[Суть задания]
Масштабируйте ответы во всех записях: воспроизведите все строки полностью, включая запросы, а каждую координату в ответах умножьте на 1,35. Полученные значения округлите до целых, половины округляйте в большую сторону.

Записи о координатах целей
────────

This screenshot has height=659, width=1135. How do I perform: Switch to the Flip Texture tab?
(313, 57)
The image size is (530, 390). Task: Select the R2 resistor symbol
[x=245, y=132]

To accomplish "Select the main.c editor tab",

────────

[Итоговый результат]
This screenshot has height=659, width=1135. How do I perform: Switch to the Flip Texture tab?
(423, 77)
The image size is (530, 390). Task: Select the R2 resistor symbol
[x=331, y=178]

To accomplish "Select the main.c editor tab",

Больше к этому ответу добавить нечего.